Nakamura Masataka, Bieniek Kevin F, Lin Wen-Lang, Graff-Radford Neill R, Murray Melissa E, Castanedes-Casey Monica, Desaro Pamela, Baker Matthew C, Rutherford Nicola J, Robertson Janice, Rademakers Rosa, Dickson Dennis W, Boylan Kevin B
Neuropathology Laboratory, Department of Neuroscience, Mayo Clinic, 4500 San Pablo Road, Jacksonville, FL, 32224, USA.
Acta Neuropathol. 2015 Jul;130(1):145-57. doi: 10.1007/s00401-015-1431-2. Epub 2015 Apr 28.
Amyotrophic lateral sclerosis (ALS) is a degenerative disorder affecting upper and lower motor neurons, but it is increasingly recognized to affect other systems, with cognitive impairment resembling frontotemporal dementia (FTD) in some patients. We report clinical and pathologic findings of a family with ALS due to a truncating mutation, p.Gly141X, in copper/zinc superoxide dismutase (SOD1). The proband presented clinically with FTD and later showed progressive motor neuron disease, while all other family members had early-onset and rapidly progressive ALS without significant cognitive deficits. Pathologic examination of both the proband and her daughter revealed degeneration of corticospinal tracts and motor neurons in brain and spinal cord compatible with ALS. On the other hand, the proband also had neocortical and limbic system degeneration with pleomorphic neuronal cytoplasmic inclusions. Extramotor pathology in her daughter was relatively restricted to the hypothalamus and extrapyramidal system, but not the neocortex. The inclusions in the proband and her daughter were immunoreactive for SOD1, but negative for TAR DNA-binding protein of 43 kDa (TDP-43). In the proband, a number of the neocortical inclusions were immunopositive for α-internexin, initially suggesting a diagnosis of atypical FTLD, but there was no evidence of fused in sarcoma (FUS) immunoreactivity, which is often detected in atypical FTLD. Analogous to atypical FTLD, neuronal inclusions had variable co-localization of SOD1 and α-internexin.
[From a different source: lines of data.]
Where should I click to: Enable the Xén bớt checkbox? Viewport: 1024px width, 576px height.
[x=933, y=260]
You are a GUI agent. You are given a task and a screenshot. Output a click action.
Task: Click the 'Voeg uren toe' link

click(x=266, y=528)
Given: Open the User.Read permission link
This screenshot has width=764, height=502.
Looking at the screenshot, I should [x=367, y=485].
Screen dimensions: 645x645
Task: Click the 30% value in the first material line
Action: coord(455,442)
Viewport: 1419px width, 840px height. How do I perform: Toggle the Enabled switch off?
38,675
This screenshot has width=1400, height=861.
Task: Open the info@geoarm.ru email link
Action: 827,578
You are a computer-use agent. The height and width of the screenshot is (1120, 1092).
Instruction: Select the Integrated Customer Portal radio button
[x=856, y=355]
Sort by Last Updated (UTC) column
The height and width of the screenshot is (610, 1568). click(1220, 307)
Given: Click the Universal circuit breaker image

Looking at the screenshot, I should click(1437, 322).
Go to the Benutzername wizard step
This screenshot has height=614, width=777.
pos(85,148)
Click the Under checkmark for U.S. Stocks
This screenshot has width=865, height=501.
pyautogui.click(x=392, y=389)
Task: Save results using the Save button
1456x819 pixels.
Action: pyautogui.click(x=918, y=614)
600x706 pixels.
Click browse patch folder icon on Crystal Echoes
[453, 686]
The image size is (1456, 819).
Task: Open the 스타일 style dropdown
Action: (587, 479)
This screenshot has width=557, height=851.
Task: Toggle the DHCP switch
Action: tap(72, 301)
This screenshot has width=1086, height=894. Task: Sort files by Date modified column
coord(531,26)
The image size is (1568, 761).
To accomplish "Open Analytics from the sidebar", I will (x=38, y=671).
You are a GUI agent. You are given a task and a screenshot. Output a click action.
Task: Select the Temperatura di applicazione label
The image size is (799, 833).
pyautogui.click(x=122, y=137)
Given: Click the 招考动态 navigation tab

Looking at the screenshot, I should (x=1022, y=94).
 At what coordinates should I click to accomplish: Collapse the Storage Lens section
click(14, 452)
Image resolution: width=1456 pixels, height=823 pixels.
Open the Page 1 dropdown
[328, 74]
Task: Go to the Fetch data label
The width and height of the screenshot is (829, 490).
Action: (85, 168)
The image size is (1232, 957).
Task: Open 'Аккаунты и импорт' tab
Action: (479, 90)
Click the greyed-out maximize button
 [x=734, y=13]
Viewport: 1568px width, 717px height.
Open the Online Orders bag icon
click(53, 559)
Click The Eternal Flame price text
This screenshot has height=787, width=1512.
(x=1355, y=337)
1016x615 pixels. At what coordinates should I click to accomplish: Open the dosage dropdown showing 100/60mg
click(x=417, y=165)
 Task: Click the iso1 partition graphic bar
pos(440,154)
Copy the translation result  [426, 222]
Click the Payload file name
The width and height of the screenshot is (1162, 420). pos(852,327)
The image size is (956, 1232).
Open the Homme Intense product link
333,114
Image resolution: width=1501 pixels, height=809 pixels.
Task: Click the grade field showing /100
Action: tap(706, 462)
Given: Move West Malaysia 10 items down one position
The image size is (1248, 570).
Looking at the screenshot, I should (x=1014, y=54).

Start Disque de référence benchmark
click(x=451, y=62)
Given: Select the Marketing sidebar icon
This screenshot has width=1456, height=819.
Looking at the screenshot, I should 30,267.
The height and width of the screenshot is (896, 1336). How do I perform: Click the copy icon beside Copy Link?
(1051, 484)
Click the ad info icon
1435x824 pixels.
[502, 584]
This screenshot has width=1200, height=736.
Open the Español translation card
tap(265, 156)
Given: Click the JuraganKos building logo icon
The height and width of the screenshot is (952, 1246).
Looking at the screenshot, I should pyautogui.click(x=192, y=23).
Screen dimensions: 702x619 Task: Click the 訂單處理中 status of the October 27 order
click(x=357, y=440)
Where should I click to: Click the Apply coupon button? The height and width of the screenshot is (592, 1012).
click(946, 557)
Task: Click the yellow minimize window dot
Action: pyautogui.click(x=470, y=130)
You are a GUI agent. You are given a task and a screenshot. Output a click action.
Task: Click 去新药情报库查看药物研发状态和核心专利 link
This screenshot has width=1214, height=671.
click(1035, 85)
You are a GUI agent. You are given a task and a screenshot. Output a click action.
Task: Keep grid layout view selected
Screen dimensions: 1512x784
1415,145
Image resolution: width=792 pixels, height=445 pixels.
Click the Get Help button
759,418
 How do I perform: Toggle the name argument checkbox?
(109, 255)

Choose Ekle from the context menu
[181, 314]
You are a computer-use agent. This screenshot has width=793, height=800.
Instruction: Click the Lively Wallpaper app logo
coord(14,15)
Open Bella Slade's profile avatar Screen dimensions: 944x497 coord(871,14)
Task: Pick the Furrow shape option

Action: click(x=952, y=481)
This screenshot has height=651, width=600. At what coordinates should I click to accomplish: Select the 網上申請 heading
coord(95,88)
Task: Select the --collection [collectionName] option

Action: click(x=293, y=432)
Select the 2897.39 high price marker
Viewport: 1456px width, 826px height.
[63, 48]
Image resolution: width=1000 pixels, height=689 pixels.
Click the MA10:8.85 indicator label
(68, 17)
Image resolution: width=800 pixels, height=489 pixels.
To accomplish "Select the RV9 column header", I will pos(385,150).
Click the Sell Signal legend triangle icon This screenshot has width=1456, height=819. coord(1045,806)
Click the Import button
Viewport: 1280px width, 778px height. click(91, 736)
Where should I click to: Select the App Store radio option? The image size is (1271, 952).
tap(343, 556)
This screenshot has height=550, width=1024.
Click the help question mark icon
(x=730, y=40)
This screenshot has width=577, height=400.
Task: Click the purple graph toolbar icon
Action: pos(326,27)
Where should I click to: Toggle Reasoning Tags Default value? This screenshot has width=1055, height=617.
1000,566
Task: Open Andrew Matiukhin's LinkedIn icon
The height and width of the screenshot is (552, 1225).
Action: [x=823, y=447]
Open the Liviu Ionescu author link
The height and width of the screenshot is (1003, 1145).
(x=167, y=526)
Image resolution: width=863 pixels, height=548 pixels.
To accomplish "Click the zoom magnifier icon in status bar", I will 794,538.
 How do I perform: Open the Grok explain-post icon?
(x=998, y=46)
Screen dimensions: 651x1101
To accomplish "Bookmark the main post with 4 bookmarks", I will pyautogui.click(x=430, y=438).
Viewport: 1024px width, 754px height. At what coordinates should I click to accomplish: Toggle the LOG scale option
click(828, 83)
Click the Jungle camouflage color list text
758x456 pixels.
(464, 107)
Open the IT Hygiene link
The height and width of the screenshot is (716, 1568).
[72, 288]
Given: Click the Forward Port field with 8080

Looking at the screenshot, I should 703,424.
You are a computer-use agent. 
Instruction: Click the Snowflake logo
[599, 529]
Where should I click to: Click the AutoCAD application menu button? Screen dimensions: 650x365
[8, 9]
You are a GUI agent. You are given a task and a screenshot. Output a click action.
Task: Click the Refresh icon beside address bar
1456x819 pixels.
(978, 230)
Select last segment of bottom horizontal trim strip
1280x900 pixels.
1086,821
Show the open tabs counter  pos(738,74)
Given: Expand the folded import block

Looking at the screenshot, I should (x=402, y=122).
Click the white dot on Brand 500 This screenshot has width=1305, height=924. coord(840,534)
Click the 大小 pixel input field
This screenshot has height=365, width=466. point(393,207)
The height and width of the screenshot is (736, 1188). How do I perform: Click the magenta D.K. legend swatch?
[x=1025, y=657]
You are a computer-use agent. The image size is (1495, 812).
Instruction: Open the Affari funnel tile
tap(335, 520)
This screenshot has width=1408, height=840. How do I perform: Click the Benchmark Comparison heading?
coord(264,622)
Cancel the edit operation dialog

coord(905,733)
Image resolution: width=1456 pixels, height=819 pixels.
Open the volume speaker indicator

The current classification of FTLD is based on the major constituent protein: FTLD-tau, FTLD-TDP-43, and FTLD-FUS. The proband in this family indicates that SOD1, while rare, can also be the substrate of FTLD, in addition to the more common presentation of ALS. The explanation for clinical and pathologic heterogeneity of SOD1 mutations, including the p.Gly141X mutation, remains unresolved.
肌萎缩侧索硬化症(ALS)是一种影响上下运动神经元的退行性疾病,但人们越来越认识到它会影响其他系统,在一些患者中会出现类似于额颞叶痴呆(FTD)的认知障碍。我们报告了一个因铜/锌超氧化物歧化酶(SOD1)中的截短突变p.Gly141X导致的ALS家族的临床和病理发现。先证者临床上表现为FTD,随后出现进行性运动神经元病,而所有其他家庭成员均患有早发性且进展迅速的ALS,无明显认知缺陷。对先证者及其女儿进行的病理检查显示,大脑和脊髓中的皮质脊髓束和运动神经元变性,与ALS相符。另一方面,先证者还存在新皮质和边缘系统变性,并伴有多形性神经元胞质内包涵体。她女儿的运动外病理相对局限于下丘脑和锥体外系,而非新皮质。先证者及其女儿的包涵体对SOD1呈免疫反应性,但对43 kDa的TAR DNA结合蛋白(TDP-43)呈阴性。在先证者中,一些新皮质包涵体对α-中间丝蛋白呈免疫阳性,最初提示非典型FTLD的诊断,但未发现融合肉瘤(FUS)免疫反应性的证据,而在非典型FTLD中常可检测到该反应性。与非典型FTLD类似,神经元包涵体中SOD1和α-中间丝蛋白有不同程度的共定位。目前FTLD的分类基于主要组成蛋白:FTLD-tau、FTLD-TDP-43和FTLD-FUS。这个家族中的先证者表明,SOD1虽然罕见,但除了更常见的ALS表现外,也可能是FTLD的底物。包括p.Gly141X突变在内的SOD1突变的临床和病理异质性的解释仍未解决。